Here's another example of the use of Refutation + Resolution +
Unification to show the validity of a first-order inference:

Show that the following inference is valid:

	Ax[Px v Qx], Ex[-Px] |- Ex[Qx]

1.  Convert all premises to Clause Form:

	Ax[Px v Qx] -> Px v Qx -> {PxQx}, where "->" means "rewrites as"

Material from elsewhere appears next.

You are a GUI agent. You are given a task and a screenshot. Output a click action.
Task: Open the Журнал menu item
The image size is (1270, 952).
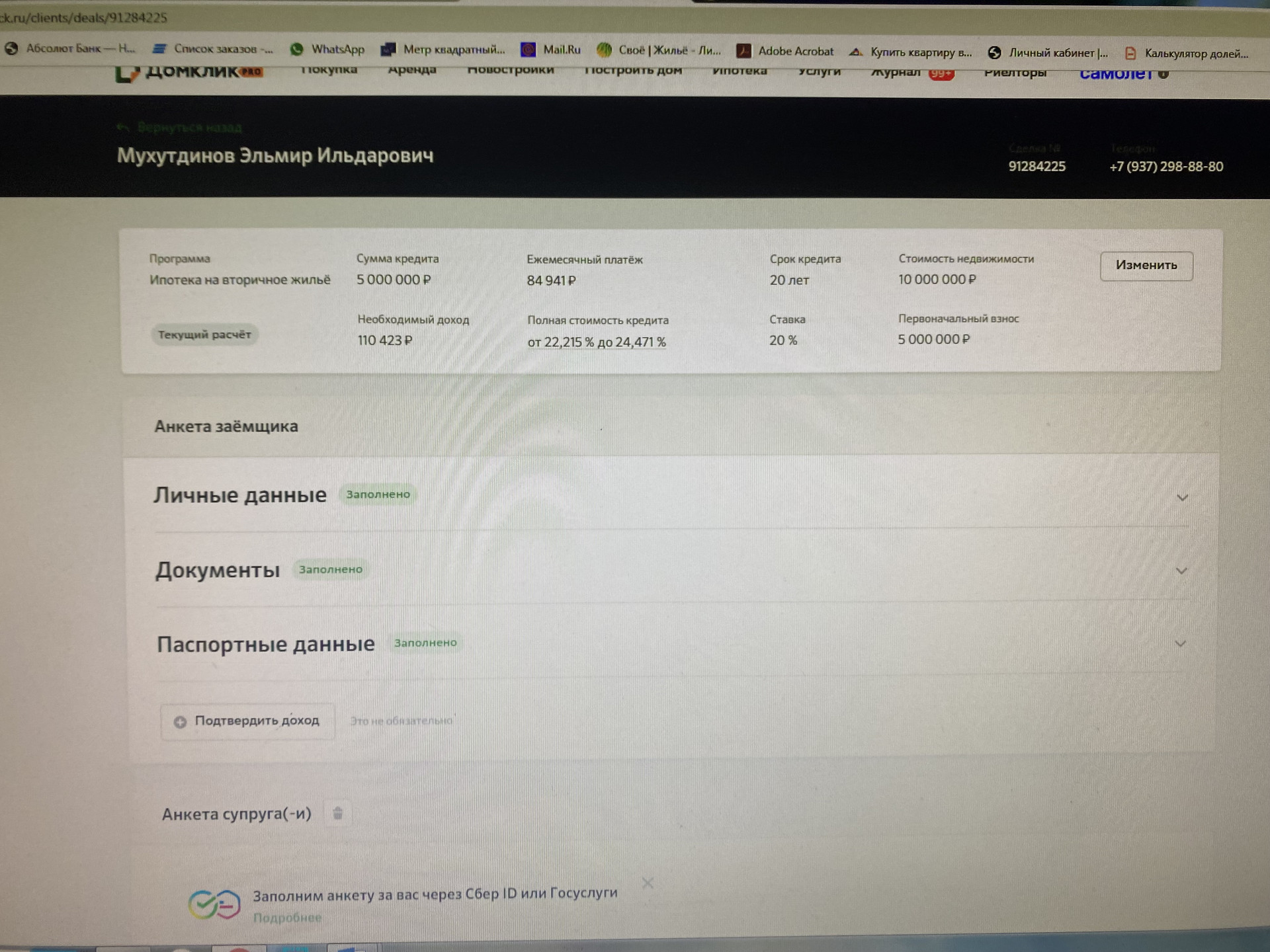[895, 72]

	Ex[-Px] -> {-Pc}, where c is a Skolem constant

2.  Convert the negation of the conclusion (for Refutation) to Clause Form:

	-Ex[Qx] -> Ax[-Qx] -> {-Qx}

3.  Union the above, renaming variables:

	{PxQx, -Pc, -Qy}

4.  Apply Resolution to derive {}.  Where Unification is needed in
    order to do this, show the MGU.

	PxQx	-Pc	Qy
          \      /      /
           \    /      /
      {c/x} \  /      /
             \/      /
             Qc     /
              \    /
         {c/y} \  /
                \/
                {}       

    Alternatively:

	PxQx    -Qy	-Pc
          \     /        /
     {x/y} \   /        /
            \ /        /
             Px       / {c/x}
              \      /
               \    /
                \  /
                 \/
                 {}